Data for this exercise Block Start

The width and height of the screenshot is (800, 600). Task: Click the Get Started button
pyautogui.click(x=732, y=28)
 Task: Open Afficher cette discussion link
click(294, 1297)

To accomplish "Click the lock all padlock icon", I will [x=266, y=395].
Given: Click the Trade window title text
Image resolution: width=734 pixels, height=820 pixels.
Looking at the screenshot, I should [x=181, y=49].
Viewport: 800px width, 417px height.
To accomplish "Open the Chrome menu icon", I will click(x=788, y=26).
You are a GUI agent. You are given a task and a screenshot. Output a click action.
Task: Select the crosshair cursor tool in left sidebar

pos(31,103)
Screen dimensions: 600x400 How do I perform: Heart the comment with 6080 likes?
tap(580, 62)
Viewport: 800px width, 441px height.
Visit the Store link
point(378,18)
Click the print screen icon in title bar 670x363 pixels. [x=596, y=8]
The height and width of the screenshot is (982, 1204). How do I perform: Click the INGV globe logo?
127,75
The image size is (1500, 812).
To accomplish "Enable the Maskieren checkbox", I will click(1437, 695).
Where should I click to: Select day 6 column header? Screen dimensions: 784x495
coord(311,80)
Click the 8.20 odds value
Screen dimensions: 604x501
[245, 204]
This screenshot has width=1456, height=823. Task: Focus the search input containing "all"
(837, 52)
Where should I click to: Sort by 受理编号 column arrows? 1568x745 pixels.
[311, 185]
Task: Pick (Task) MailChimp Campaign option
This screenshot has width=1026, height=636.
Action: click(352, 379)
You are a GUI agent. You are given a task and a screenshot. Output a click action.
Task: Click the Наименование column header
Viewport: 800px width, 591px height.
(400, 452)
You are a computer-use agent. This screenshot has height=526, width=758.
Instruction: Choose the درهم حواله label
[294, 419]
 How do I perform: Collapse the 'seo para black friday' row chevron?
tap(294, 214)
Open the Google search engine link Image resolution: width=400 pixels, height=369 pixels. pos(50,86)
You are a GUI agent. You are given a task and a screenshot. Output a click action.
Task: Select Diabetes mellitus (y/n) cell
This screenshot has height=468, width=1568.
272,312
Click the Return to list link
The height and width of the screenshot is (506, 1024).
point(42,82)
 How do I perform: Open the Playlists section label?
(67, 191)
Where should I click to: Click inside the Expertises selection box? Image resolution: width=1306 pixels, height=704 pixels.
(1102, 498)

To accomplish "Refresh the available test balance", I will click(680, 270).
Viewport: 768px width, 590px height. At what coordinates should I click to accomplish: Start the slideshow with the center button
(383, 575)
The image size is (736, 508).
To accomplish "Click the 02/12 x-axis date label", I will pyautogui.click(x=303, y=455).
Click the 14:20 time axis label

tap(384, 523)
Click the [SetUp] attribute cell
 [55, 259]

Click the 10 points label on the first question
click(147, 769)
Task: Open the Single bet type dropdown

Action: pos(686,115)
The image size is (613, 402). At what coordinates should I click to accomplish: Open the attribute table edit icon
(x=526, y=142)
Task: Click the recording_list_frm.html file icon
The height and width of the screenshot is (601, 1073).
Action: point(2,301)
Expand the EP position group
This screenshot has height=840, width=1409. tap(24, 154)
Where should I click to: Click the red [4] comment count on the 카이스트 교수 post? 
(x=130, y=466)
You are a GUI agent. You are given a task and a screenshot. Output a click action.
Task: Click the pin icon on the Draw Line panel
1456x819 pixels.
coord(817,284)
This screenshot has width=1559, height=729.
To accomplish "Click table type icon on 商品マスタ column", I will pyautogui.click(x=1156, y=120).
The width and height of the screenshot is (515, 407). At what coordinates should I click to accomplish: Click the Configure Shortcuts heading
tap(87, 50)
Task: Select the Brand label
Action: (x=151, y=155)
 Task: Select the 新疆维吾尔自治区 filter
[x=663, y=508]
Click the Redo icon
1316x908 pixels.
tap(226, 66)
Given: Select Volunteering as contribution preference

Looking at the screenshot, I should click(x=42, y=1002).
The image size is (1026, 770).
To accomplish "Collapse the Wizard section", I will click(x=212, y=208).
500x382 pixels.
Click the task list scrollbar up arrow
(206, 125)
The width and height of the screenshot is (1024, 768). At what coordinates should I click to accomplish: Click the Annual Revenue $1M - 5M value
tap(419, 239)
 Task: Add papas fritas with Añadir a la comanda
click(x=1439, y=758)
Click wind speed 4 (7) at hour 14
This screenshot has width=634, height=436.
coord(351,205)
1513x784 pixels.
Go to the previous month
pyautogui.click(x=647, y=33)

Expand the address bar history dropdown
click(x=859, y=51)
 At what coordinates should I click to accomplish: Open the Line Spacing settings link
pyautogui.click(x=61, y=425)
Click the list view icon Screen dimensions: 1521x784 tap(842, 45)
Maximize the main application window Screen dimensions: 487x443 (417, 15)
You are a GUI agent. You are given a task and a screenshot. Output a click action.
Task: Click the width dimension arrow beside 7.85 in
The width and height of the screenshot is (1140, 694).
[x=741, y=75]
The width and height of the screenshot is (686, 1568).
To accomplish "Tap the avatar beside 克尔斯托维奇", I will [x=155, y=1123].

Data for this exercise Block End

> _Exercise details_:
Print the data again exactly.

> _Output for this exercise_:
The width and height of the screenshot is (800, 600). Task: Click the Get Started button
pyautogui.click(x=732, y=28)
 Task: Open Afficher cette discussion link
click(294, 1297)

To accomplish "Click the lock all padlock icon", I will [x=266, y=395].
Given: Click the Trade window title text
Image resolution: width=734 pixels, height=820 pixels.
Looking at the screenshot, I should [x=181, y=49].
Viewport: 800px width, 417px height.
To accomplish "Open the Chrome menu icon", I will click(x=788, y=26).
You are a GUI agent. You are given a task and a screenshot. Output a click action.
Task: Select the crosshair cursor tool in left sidebar

pos(31,103)
Screen dimensions: 600x400 How do I perform: Heart the comment with 6080 likes?
tap(580, 62)
Viewport: 800px width, 441px height.
Visit the Store link
point(378,18)
Click the print screen icon in title bar 670x363 pixels. [x=596, y=8]
The height and width of the screenshot is (982, 1204). How do I perform: Click the INGV globe logo?
127,75
The image size is (1500, 812).
To accomplish "Enable the Maskieren checkbox", I will click(1437, 695).
Where should I click to: Select day 6 column header? Screen dimensions: 784x495
coord(311,80)
Click the 8.20 odds value
Screen dimensions: 604x501
[245, 204]
This screenshot has width=1456, height=823. Task: Focus the search input containing "all"
(837, 52)
Where should I click to: Sort by 受理编号 column arrows? 1568x745 pixels.
[311, 185]
Task: Pick (Task) MailChimp Campaign option
This screenshot has width=1026, height=636.
Action: click(352, 379)
You are a GUI agent. You are given a task and a screenshot. Output a click action.
Task: Click the Наименование column header
Viewport: 800px width, 591px height.
(400, 452)
You are a computer-use agent. This screenshot has height=526, width=758.
Instruction: Choose the درهم حواله label
[294, 419]
 How do I perform: Collapse the 'seo para black friday' row chevron?
tap(294, 214)
Open the Google search engine link Image resolution: width=400 pixels, height=369 pixels. pos(50,86)
You are a GUI agent. You are given a task and a screenshot. Output a click action.
Task: Select Diabetes mellitus (y/n) cell
This screenshot has height=468, width=1568.
272,312
Click the Return to list link
The height and width of the screenshot is (506, 1024).
point(42,82)
 How do I perform: Open the Playlists section label?
(67, 191)
Where should I click to: Click inside the Expertises selection box? Image resolution: width=1306 pixels, height=704 pixels.
(1102, 498)

To accomplish "Refresh the available test balance", I will click(680, 270).
Viewport: 768px width, 590px height. At what coordinates should I click to accomplish: Start the slideshow with the center button
(383, 575)
The image size is (736, 508).
To accomplish "Click the 02/12 x-axis date label", I will pyautogui.click(x=303, y=455).
Click the 14:20 time axis label

tap(384, 523)
Click the [SetUp] attribute cell
 [55, 259]

Click the 10 points label on the first question
click(147, 769)
Task: Open the Single bet type dropdown

Action: pos(686,115)
The image size is (613, 402). At what coordinates should I click to accomplish: Open the attribute table edit icon
(x=526, y=142)
Task: Click the recording_list_frm.html file icon
The height and width of the screenshot is (601, 1073).
Action: point(2,301)
Expand the EP position group
This screenshot has height=840, width=1409. tap(24, 154)
Where should I click to: Click the red [4] comment count on the 카이스트 교수 post? 
(x=130, y=466)
You are a GUI agent. You are given a task and a screenshot. Output a click action.
Task: Click the pin icon on the Draw Line panel
1456x819 pixels.
coord(817,284)
This screenshot has width=1559, height=729.
To accomplish "Click table type icon on 商品マスタ column", I will pyautogui.click(x=1156, y=120).
The width and height of the screenshot is (515, 407). At what coordinates should I click to accomplish: Click the Configure Shortcuts heading
tap(87, 50)
Task: Select the Brand label
Action: (x=151, y=155)
 Task: Select the 新疆维吾尔自治区 filter
[x=663, y=508]
Click the Redo icon
1316x908 pixels.
tap(226, 66)
Given: Select Volunteering as contribution preference

Looking at the screenshot, I should click(x=42, y=1002).
The image size is (1026, 770).
To accomplish "Collapse the Wizard section", I will click(x=212, y=208).
500x382 pixels.
Click the task list scrollbar up arrow
(206, 125)
The width and height of the screenshot is (1024, 768). At what coordinates should I click to accomplish: Click the Annual Revenue $1M - 5M value
tap(419, 239)
 Task: Add papas fritas with Añadir a la comanda
click(x=1439, y=758)
Click wind speed 4 (7) at hour 14
This screenshot has width=634, height=436.
coord(351,205)
1513x784 pixels.
Go to the previous month
pyautogui.click(x=647, y=33)

Expand the address bar history dropdown
click(x=859, y=51)
 At what coordinates should I click to accomplish: Open the Line Spacing settings link
pyautogui.click(x=61, y=425)
Click the list view icon Screen dimensions: 1521x784 tap(842, 45)
Maximize the main application window Screen dimensions: 487x443 (417, 15)
You are a GUI agent. You are given a task and a screenshot. Output a click action.
Task: Click the width dimension arrow beside 7.85 in
The width and height of the screenshot is (1140, 694).
[x=741, y=75]
The width and height of the screenshot is (686, 1568).
To accomplish "Tap the avatar beside 克尔斯托维奇", I will [x=155, y=1123].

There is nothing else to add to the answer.